Là-dessus, il cite en exemple Denys Arcand, cinéaste qui «porte une oeuvre très personnelle mais qui n'a jamais eu peur du mot entertainment». Frappier, dont le premier film produit de façon professionnelle fut Le déclin de l'empire américain, passe de longues minutes à exprimer toute l'admiration qu'il a pour Arcand. Comme il le fera au fil de l'entrevue pour Jean-Claude Lauzon, Manon Briand, Denis Villeneuve et d'autres.

«Roger n'a jamais été jaloux du talent des autres, affirme François Macerola, président de la SODEC. Et il est capable de faire la différence entre le très bon et l'excellent. Il y a toujours un supplément d'âme dans ce qu'il fait.»

Catalyseur de talents

Et des choses, il en a faites. Après avoir tâté de la réalisation au début de sa carrière, Frappier a été assistant-réalisateur de Claude Jutra et de Gilles Carle. Admirant le travail de Robert Altman, il a tellement sollicité ce dernier pour travailler à ses côtés que le réalisateur américain en a fait son... chauffeur!

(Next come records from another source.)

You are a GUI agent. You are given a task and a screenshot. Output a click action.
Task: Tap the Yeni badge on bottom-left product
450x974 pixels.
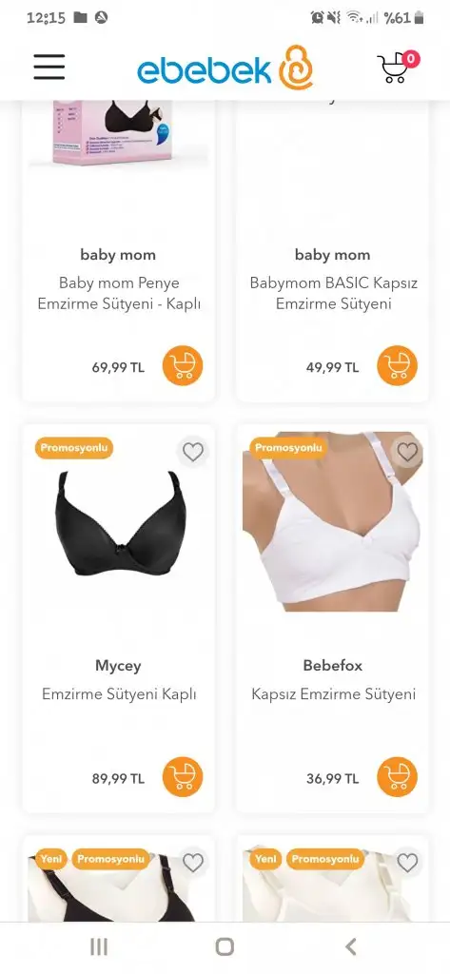[51, 859]
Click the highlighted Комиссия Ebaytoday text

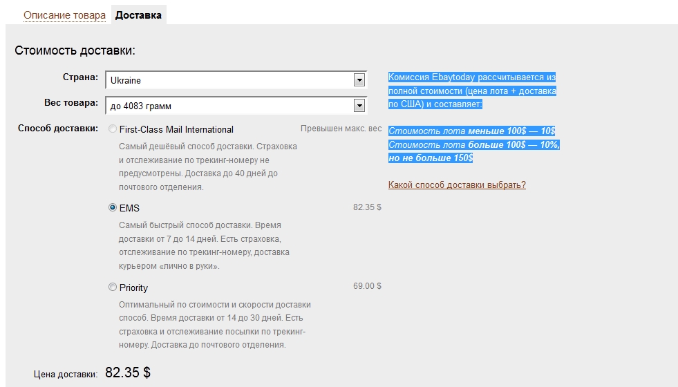click(472, 91)
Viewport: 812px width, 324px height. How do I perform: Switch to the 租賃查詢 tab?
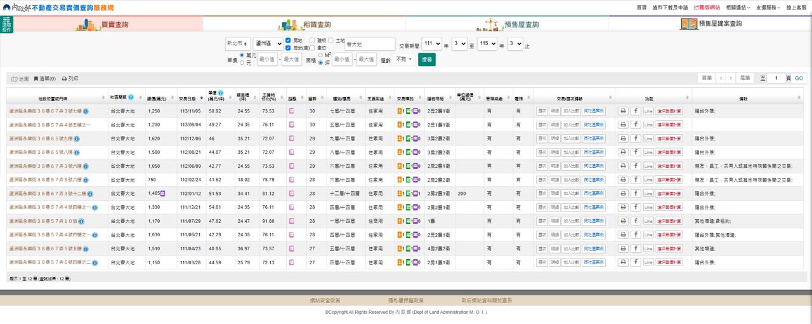point(305,24)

De retour au Québec, Frappier a travaillé à l'ONF où il coproduit Le déclin, Anne Trister de Léa Pool et Pouvoir intime d'Yves Simoneau. Il a quitté l'institution en 1986 et s'est lancé dans la production privée. Outre les titres déjà mentionnés, Frappier est aussi derrière des films comme Jésus de Montréal, Borderline et Dédé à travers les brumes. Il a également participé à plusieurs projets de coproduction avec l'étranger. Dans son hommage, Ciné-Québec dit de lui qu'il a toujours défendu la relève. Sa filmographie en témoigne. Et plus particulièrement le film Cosmos, tourné en 1999 et réunissant six jeunes réalisateurs.

«J'ai fait Cosmos pour aller chercher une nouvelle génération et dire qu'elle doit avoir accès à sa vision, à son temps-écran, raconte le producteur. Ç'a été une des plus belles expériences de ma vie. C'était formidable.»

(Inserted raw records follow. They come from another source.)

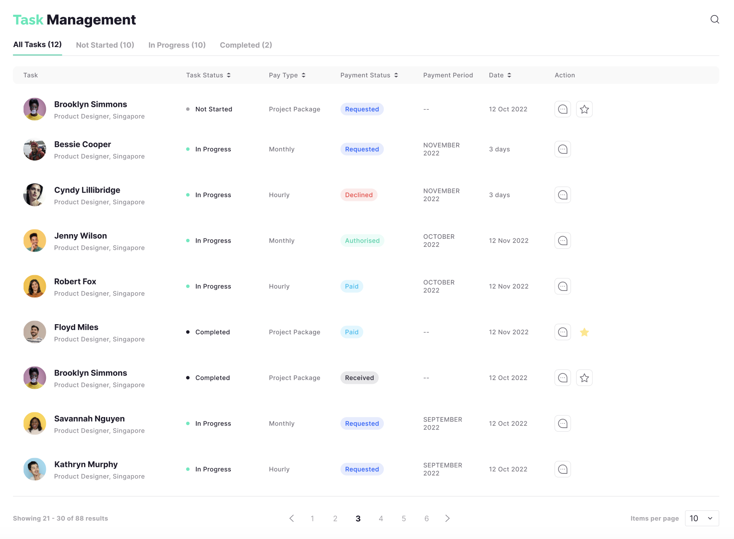
Task: Click the Declined payment status badge
Action: tap(359, 195)
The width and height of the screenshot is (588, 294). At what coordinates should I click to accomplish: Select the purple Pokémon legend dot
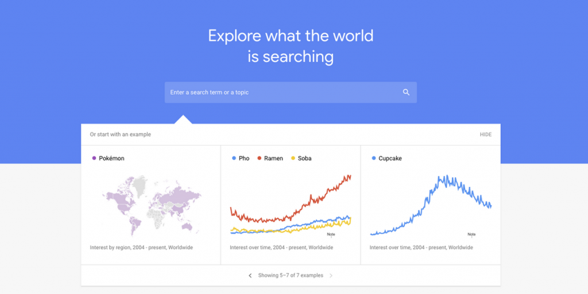pos(94,158)
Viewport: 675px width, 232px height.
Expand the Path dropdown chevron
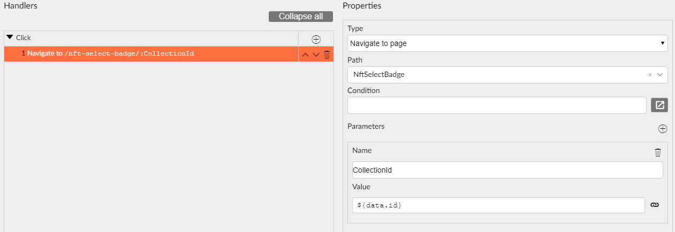[x=659, y=75]

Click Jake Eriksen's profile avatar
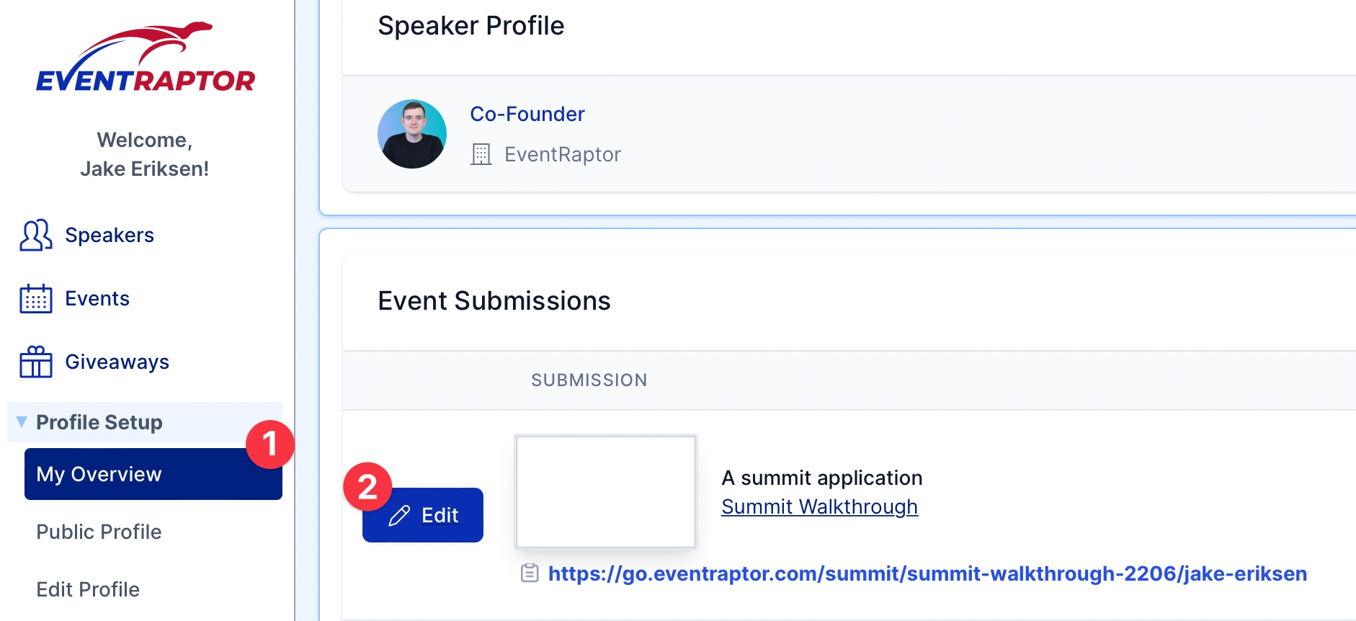click(412, 134)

L'explorateur Bernard Voyer, autre ami (et voisin) du producteur, salue sa grande curiosité et sa capacité d'attention. «Roger écoute tout le monde et croit que chacun a quelque chose à lui apprendre, indique-t-il. Il contribue à l'avancement du cinéma d'abord pour les gens d'ici, mais aussi pour les autres. Prenez La grande séduction qui sera tourné en anglais.»

De l'énergie à revendre

Roger Frappier regrette-t-il de ne pas avoir poursuivi une carrière de réalisateur? «Je n'ai pas de regrets, mais parfois des relents, répond-il en riant. Jeune, j'avais l'énergie pour faire un film par année. Mais à l'époque, on faisait un film tous les quatre ans. Ce n'était pas dans mon énergie de tourner et de passer trois ans à chercher un autre projet. À l'époque, il y avait peu de producteurs. Je me suis dit: «Je vais devenir le producteur que j'aurais aimé avoir.»» Il attribue à Denys Arcand le fait d'avoir alimenté sa réflexion pour tâter de ce métier.

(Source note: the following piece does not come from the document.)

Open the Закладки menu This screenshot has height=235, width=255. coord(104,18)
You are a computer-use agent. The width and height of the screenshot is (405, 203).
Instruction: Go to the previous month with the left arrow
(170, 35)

Il y a quelques années, Frappier a frôlé la mort lorsqu'il a été victime d'une rupture de l'oesophage. Il a été sur le carreau durant six mois. Depuis, il voit les choses autrement. Certes, il travaille toujours très fort, mais il se réserve du temps à lui. Au lendemain de notre entrevue, il quittait le Québec pour la Patagonie. Un voyage de deux semaines à moto avec une poignée d'adeptes venus des quatre coins du monde. «Quand on est producteur, il n'y a pas de bon moment pour partir, mais il le faut», réfléchit-il.

Roger Frappier sera de retour au Québec lundi soir. Et sera à Ciné-Québec le lendemain. «J'espère seulement que l'avion ne sera pas en retard», lance-t-il dans un grand rire.